One of the biggest concerns regarding the FDA’s regulation of vapor products is the impact it will have on small vape shops. Most vape shops are privately owned, family-run businesses – what you might call “mom-and-pop shops”. Many of these smaller vapor product retailers built their shops from their life savings and simply cannot afford to comply with the FDA’s onerous regulations.

As a result, they will be forced out of business, despite the additional assistance being offered by the FDA (which does not help with cost). Even the larger e-cigarette manufacturers have concerns about the expensive PMTA process. As a matter of fact, one of the largest e-cigarette manufacturers declared bankruptcy shortly after the deeming regulations took effect, citing the costly PMTA process as one of the reasons they will be leaving the vaping industry.

How Do FDA Regulations Affect Vape Shops?

So, how do the FDA’s Deeming Regulations affect smaller vape shops? This was one of the main topics discussed during our DeMISTified webinar series, as many of the attendees were actually vape shop owners. Below you will find questions about this topic with answers from industry experts.

Yes, coils and modifications to coils are subject to FDA regulations. If you modify or change a coil, you will need to submit a PMTA, as the FDA’s PMTA Guide states:

“Any modification (including a change in design, any component, any part, or any constituent, including a smoke constituent, or in the content, delivery or form of nicotine, or any other additive or ingredient) of a tobacco product where the modified product was commercially marketed in the United States after February 15, 2007.”

The FDA states a “tobacco product manufacturer” is “any person, including any repackager or relabeler, who:

(A) manufactures, fabricates, assembles, processes, or labels a tobacco product; or

(B) imports a finished tobacco product for sale or distribution in the United States.” 

According to the FDA, a vape shop is essentially an Electronic Nicotine Delivery System (ENDS) retailer that can do a variety of activities; therefore, they may be subject to tobacco retailer or tobacco manufacturer regulations, or both!

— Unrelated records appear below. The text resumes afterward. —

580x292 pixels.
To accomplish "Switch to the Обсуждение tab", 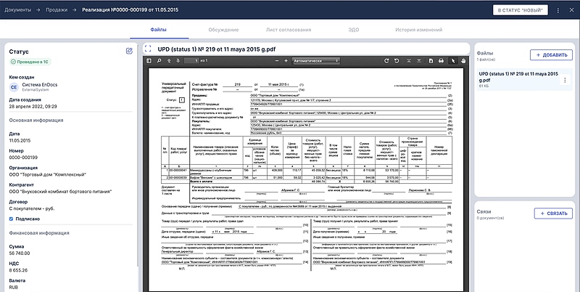I will pos(223,30).
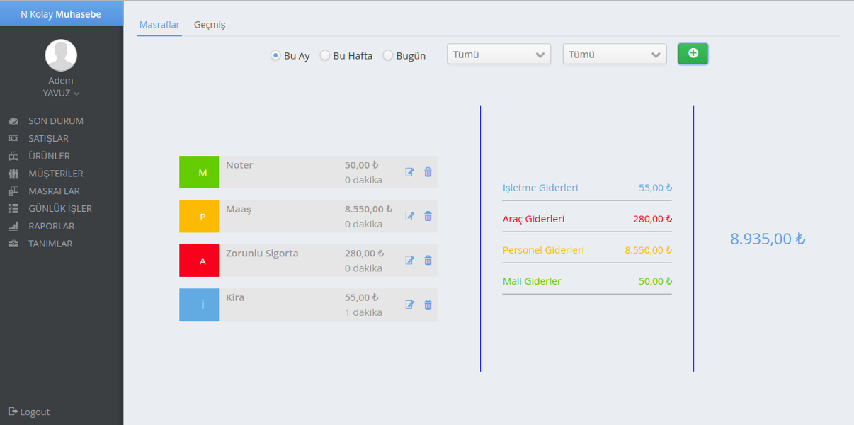Choose the Bugün radio filter
This screenshot has height=425, width=854.
click(x=388, y=56)
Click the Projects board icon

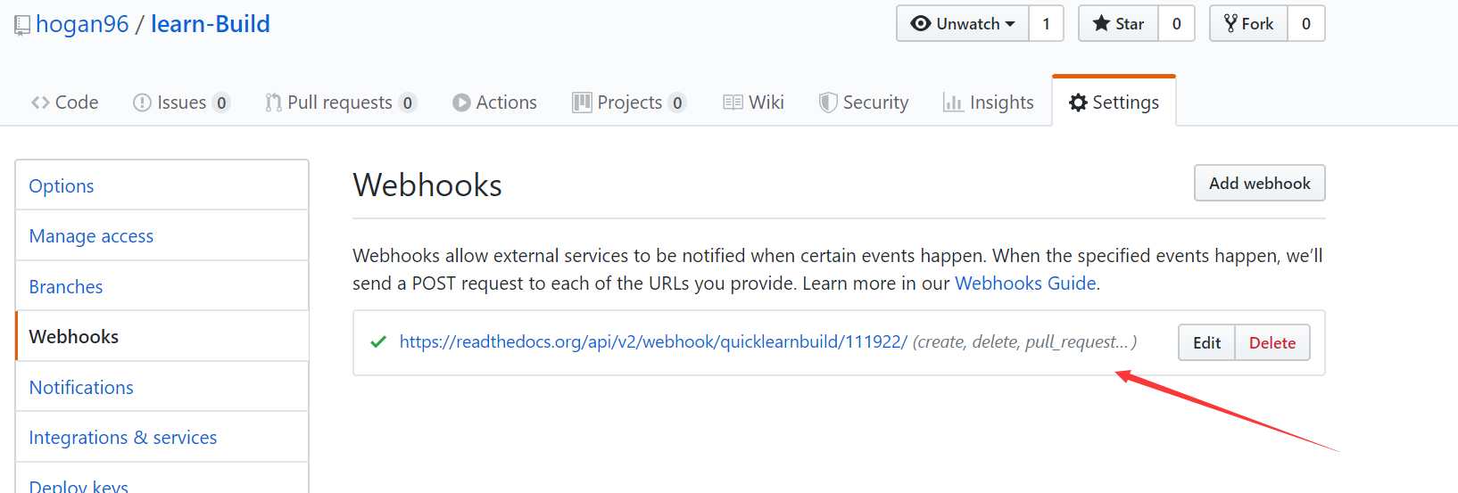point(582,103)

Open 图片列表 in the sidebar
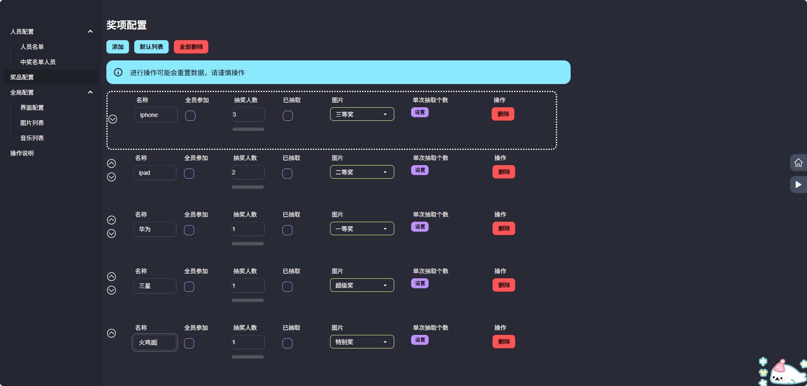(32, 123)
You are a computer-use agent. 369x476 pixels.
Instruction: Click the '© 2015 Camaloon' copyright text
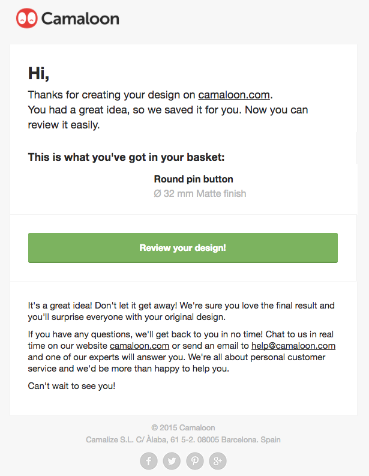[183, 428]
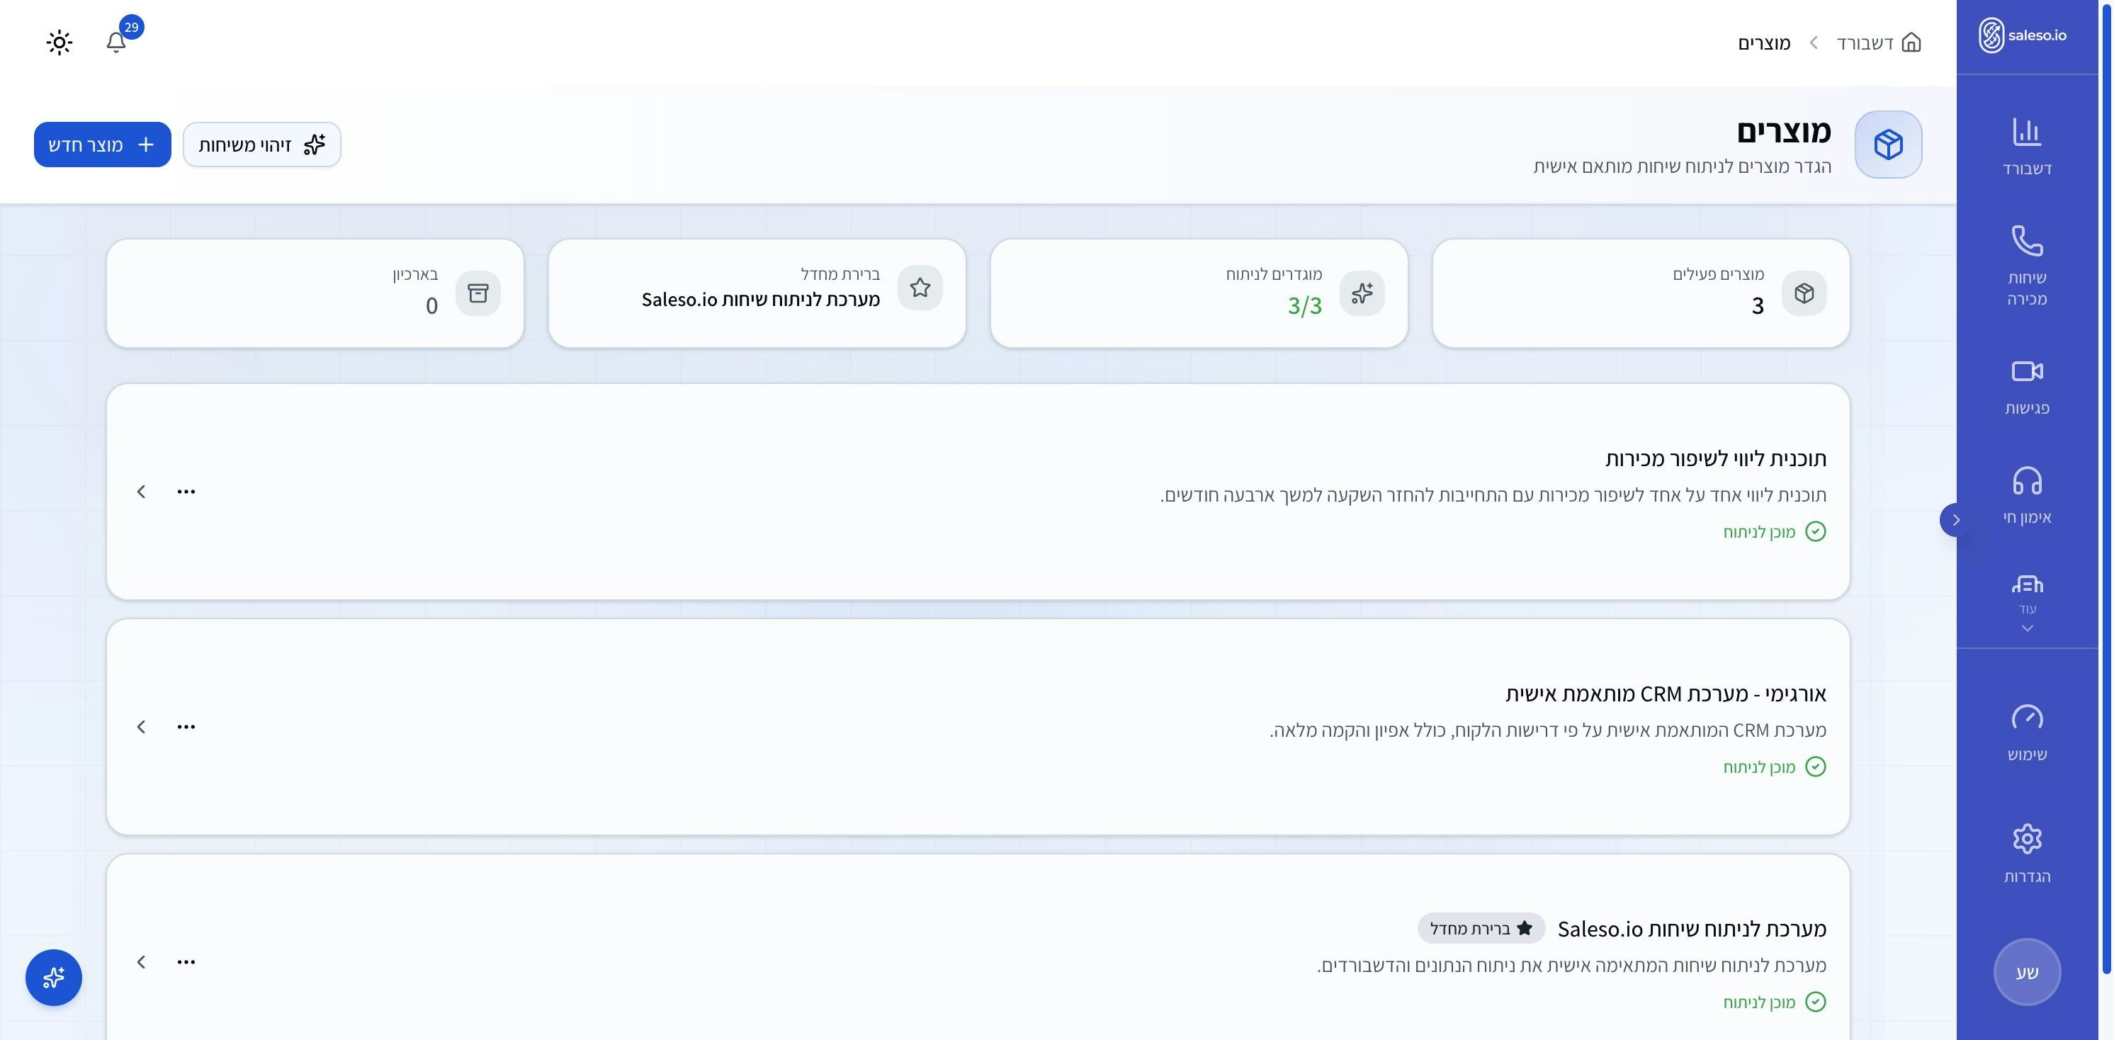Image resolution: width=2114 pixels, height=1040 pixels.
Task: Open אימון חי headphones icon
Action: tap(2026, 481)
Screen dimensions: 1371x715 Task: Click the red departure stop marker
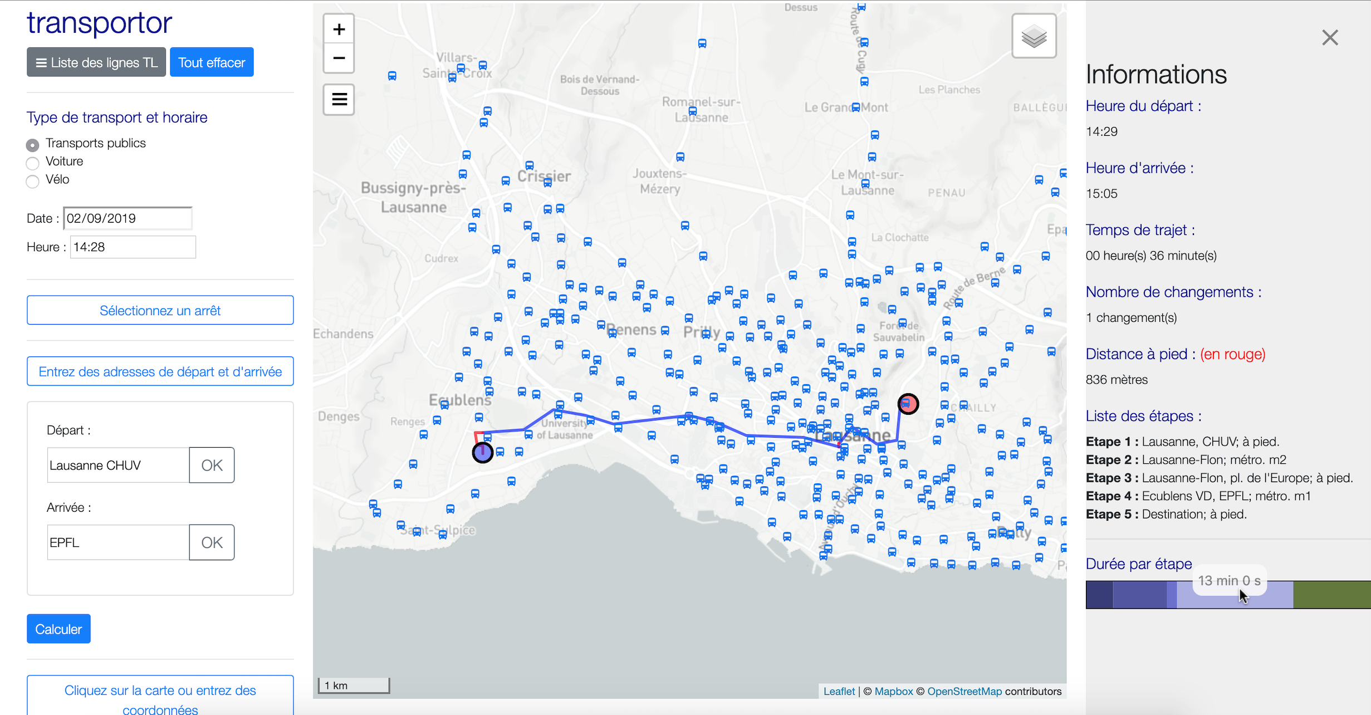coord(908,404)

The FDA considers these activities to be deemed as “tobacco product manufacturers”:

  • Vape shops selling a variety of ENDS products to consumers from devices to replacement pieces.
  • Vape shops mixing different e-liquids for direct sale to consumers for use in ENDS.

    What are the critical dates that vape shop owners need to be aware of?

    There are a number of critical dates vape show owners must be aware of in regards to the FDA’s Deeming Regulations. The Vapor Technology Association (VTA) created a detailed FDA deeming regulations calendar to help vape shop owners and manufacturers.

    How does photo identification for anyone 18 and over affect online sales of e-liquids and vaping devices?

    According to the FDA regulations, retailers and manufacturers both online and in-store cannot sell, distribute or engage in the sale of tobacco products to users who are under the age of 18. Most e-cigarette manufacturers and vape shop owners have prepared for this by having employees physically check IDs in store or by using an electronic age verification device for online orders. For example: White Cloud uses a service called Lexis Nexus for vaping age verification before shipping our products to new customers. This age verification process was implemented long before the FDA’s vaping regulations took effect.

    The U.S. Postal Service and other carriers are not subject to penalties when they deliver a package; however, there are state laws set in place that have implemented restrictions on online e-cig sales, including California which requires a signature upon delivery, along with matching billing and shipping addresses.

    Other local and state governments have also increased the tobacco purchasing age from 18 to either 19 or 21, so it’s best to become familiar with the different age restrictions set in place when shipping vapor products.

    Can shops custom mix on site per order after August 8, 2016?

    As of August 8, 2016, vape shops cannot sell custom e-liquid mixes without an approved Premarket Tobacco Application (PMTA). Each individual e-liquid is subject to the regulations and must obtain PMTA approval to remain on the market. This includes every e-liquid flavor in every nicotine strength, as Dr. Michael Siegel stated during our webinar:

    “Any combination of flavoring and nicotine strength is considered a separate product. So if you sell 10 e-liquids and each of them come in 3 different nicotine strengths, that’s 30 different products.”

    In a Regulatory Impact Analysis (RIA), the FDA estimated about 5,000 to 10,000 vape shops exist with 70% mixing their own e-liquid. This would mean that roughly 3,500 to 7,000 vape shops would be considered “tobacco product manufacturers”.

    Consumers can still mix their own e-liquids, as long as it is used for personal consumption only. If they mix e-liquids with the intent to sell, then they are considered tobacco manufacturers and are subject to the regulations.